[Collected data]
BEGIN
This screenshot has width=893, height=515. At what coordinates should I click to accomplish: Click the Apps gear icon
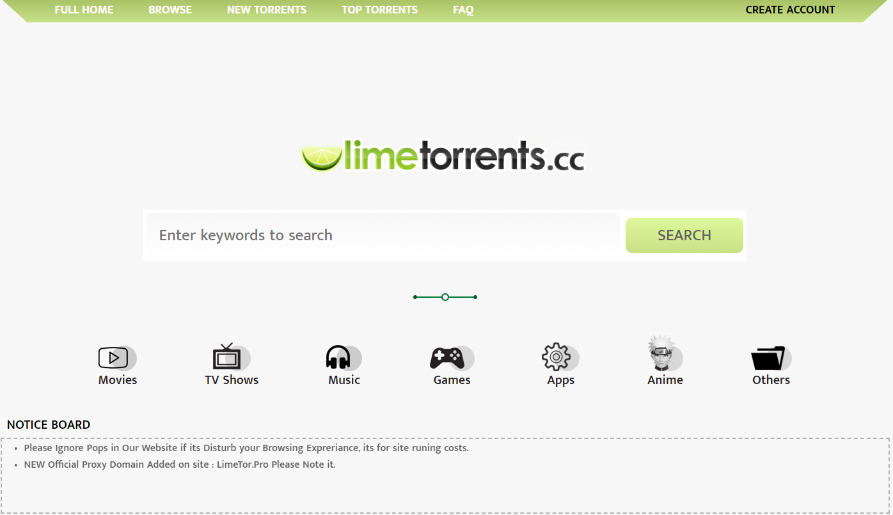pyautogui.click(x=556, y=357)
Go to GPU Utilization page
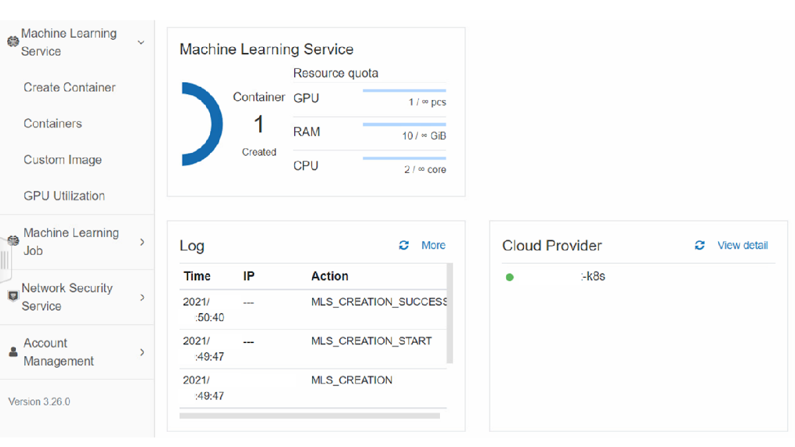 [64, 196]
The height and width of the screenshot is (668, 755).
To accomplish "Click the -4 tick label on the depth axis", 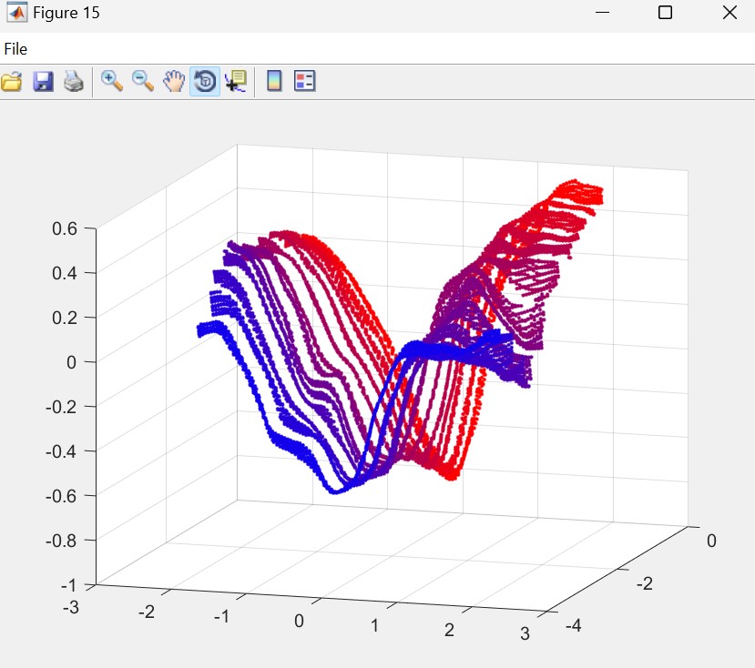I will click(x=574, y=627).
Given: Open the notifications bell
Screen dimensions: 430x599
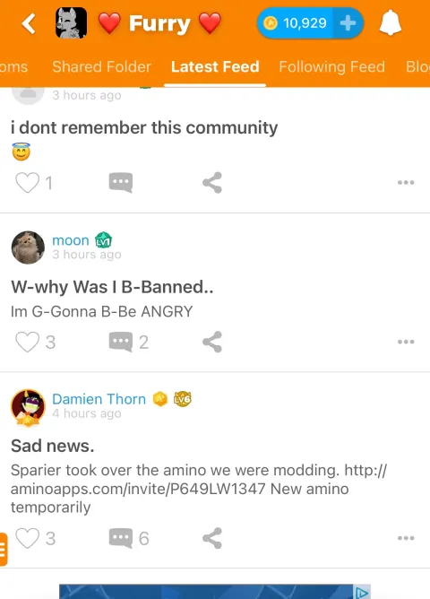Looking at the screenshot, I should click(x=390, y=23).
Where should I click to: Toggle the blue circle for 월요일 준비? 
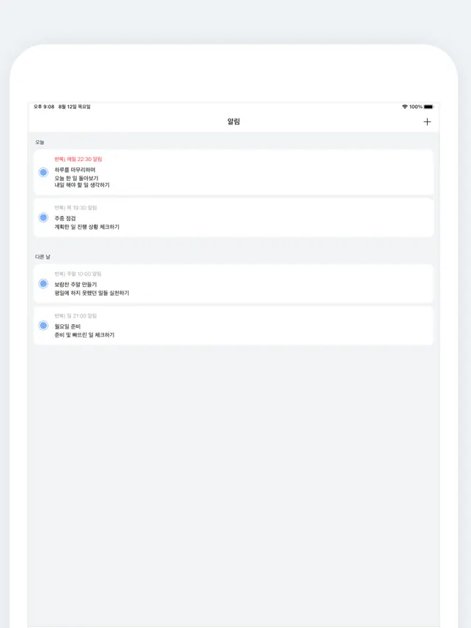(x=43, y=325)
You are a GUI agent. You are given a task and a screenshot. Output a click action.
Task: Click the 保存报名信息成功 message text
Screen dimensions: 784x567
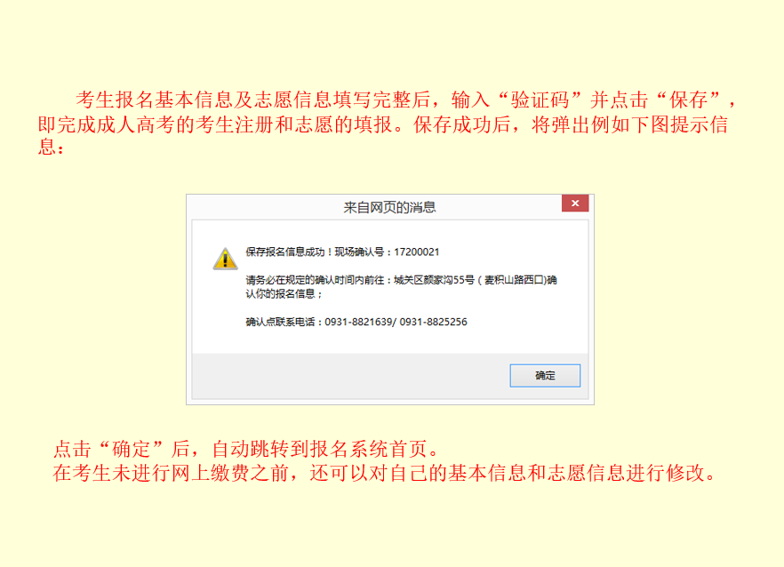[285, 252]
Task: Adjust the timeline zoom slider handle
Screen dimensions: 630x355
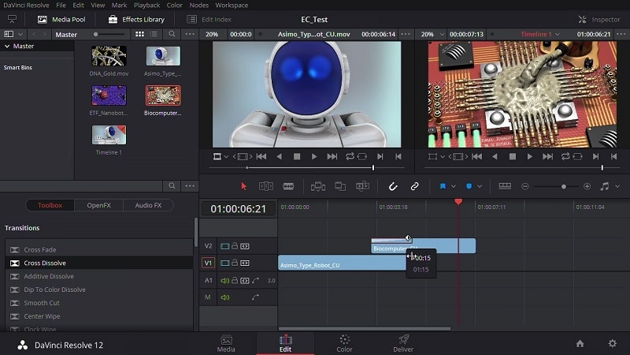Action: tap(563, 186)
END
* Exercise: Repeat each line word for word, from the one with "Given: Open the notifications bell" down to the last line of the data, and keep the pictures out of it.

* Output of the task:
Given: Open the notifications bell
Screen dimensions: 430x599
Looking at the screenshot, I should click(x=390, y=23).
Where should I click to: Toggle the blue circle for 월요일 준비? 
(x=43, y=325)
You are a GUI agent. You are given a task and a screenshot. Output a click action.
Task: Click the 保存报名信息成功 message text
Screen dimensions: 784x567
[285, 252]
Task: Adjust the timeline zoom slider handle
Screen dimensions: 630x355
Action: tap(563, 186)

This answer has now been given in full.